Case of Pneumocystis Pneumonia after High-Dose Chemotherapy with Autologous Hematopoietic Transplantation

V.O. Sarzhevskii1, V.Ya. Melnichenk1, D.S. Kolesnikova1, O.Yu. Bronov1, V.M. Sotnikov2, N.N. Smoltsova2

1 N.I. Pirogov National Medical and Surgical Centre under the Ministry of Health of the Russian Federation, 70 Nizhnyaya Pervomaiskaya str., Moscow, Russian Federation, 105203

2 Russian Scientific Center of Roentgenoradiology under the Ministry of Health of the Russian Federation, 86 Profsoyuznaya str., Moscow, Russian Federation, 117997

For correspondence: V.O. Sarzhevskii, PhD, Associate Professor, 70 Nizhnyaya Pervomaiskaya str., Moscow, Russian Federation, 105203; Tel: +7(495)603-72-18; e-mail: vladsar@pochta.ru

For citation: Sarzhevskii V.O., Mel’nichenko V.Ya., Kolesnikova D.S., Bronov O.Yu., Sotnikov V.M., Smol’tsova N.N. Case of Pneumocystis Pneumonia after High-Dose Chemotherapy with Autologous Hematopoietic Stem Cell Transplantation.
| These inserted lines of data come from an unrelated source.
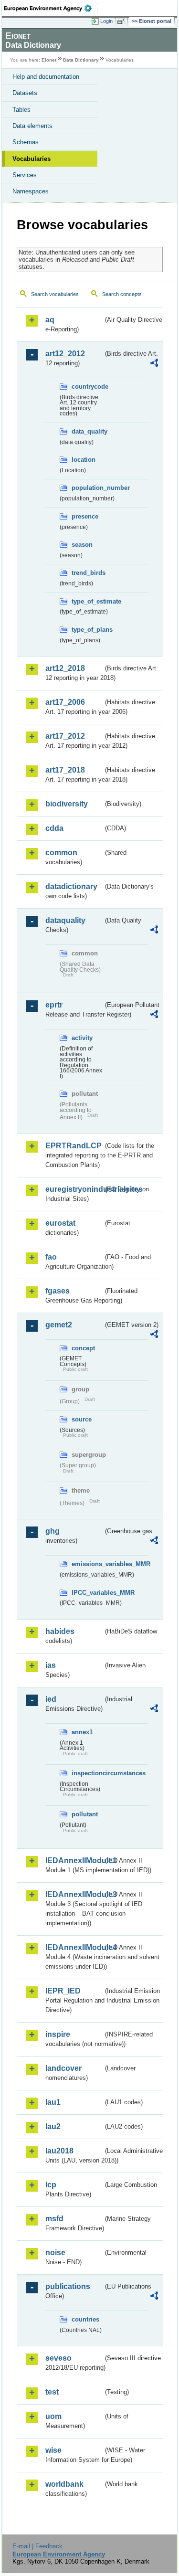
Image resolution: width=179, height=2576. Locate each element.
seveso (58, 2358)
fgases (57, 1291)
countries (85, 2319)
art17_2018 (65, 770)
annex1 (82, 1732)
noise (55, 2252)
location (83, 459)
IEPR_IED (63, 1991)
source (82, 1419)
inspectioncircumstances (87, 1773)
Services (24, 175)
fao (51, 1257)
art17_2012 (65, 736)
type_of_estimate (87, 601)
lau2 (53, 2126)
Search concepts (122, 294)
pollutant (85, 1814)
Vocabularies (31, 158)
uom (53, 2416)
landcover (63, 2068)
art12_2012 (65, 354)
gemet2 (58, 1325)
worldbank (64, 2484)
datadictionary (71, 886)
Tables (21, 109)
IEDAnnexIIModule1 (74, 1860)
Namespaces (30, 191)
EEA (50, 8)
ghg (52, 1531)
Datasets (24, 92)
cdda (54, 828)
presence (85, 516)
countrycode (87, 386)
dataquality (65, 920)
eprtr (54, 1005)
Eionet (49, 60)
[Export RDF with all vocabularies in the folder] (154, 364)
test (52, 2392)
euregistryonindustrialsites (74, 1189)
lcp (50, 2185)
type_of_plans (87, 629)
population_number (87, 487)
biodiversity (66, 804)
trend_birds (87, 572)
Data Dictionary (81, 60)
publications (67, 2286)
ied (50, 1699)
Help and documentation (45, 76)
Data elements (32, 125)
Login (106, 21)
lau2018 (59, 2151)
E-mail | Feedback (37, 2546)
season (82, 544)
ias (50, 1665)
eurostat (60, 1223)
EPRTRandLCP (73, 1146)
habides (59, 1631)
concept (83, 1348)
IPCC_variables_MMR (87, 1592)
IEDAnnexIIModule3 (74, 1894)
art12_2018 (65, 668)
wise (53, 2450)
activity (82, 1037)
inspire (57, 2034)
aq (49, 320)
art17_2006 (65, 702)
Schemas (25, 142)
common (61, 852)
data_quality (87, 431)
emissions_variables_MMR (87, 1564)
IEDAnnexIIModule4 (74, 1947)
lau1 (53, 2102)
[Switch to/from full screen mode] (122, 21)
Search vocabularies (55, 294)
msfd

Klin. Onkogematol. 2014; 7(4): 583–586 (In Russ.).


ABSTRACT

Pneumocystis pneumonia is a rare complication of a high-dose chemotherapy and autologous bone marrow/peripheral hematopoietic stem cells transplantation in patients with hematological malignances. The absence of typical clinical symptoms and the probability of a lethal outcome require a special approach to this problem. A brief review of literature and presented clinical case give an idea of clinical manifestations, course, diagnostic approaches, prevention, and treatment of pneumocystis pneumonia in this category of patients.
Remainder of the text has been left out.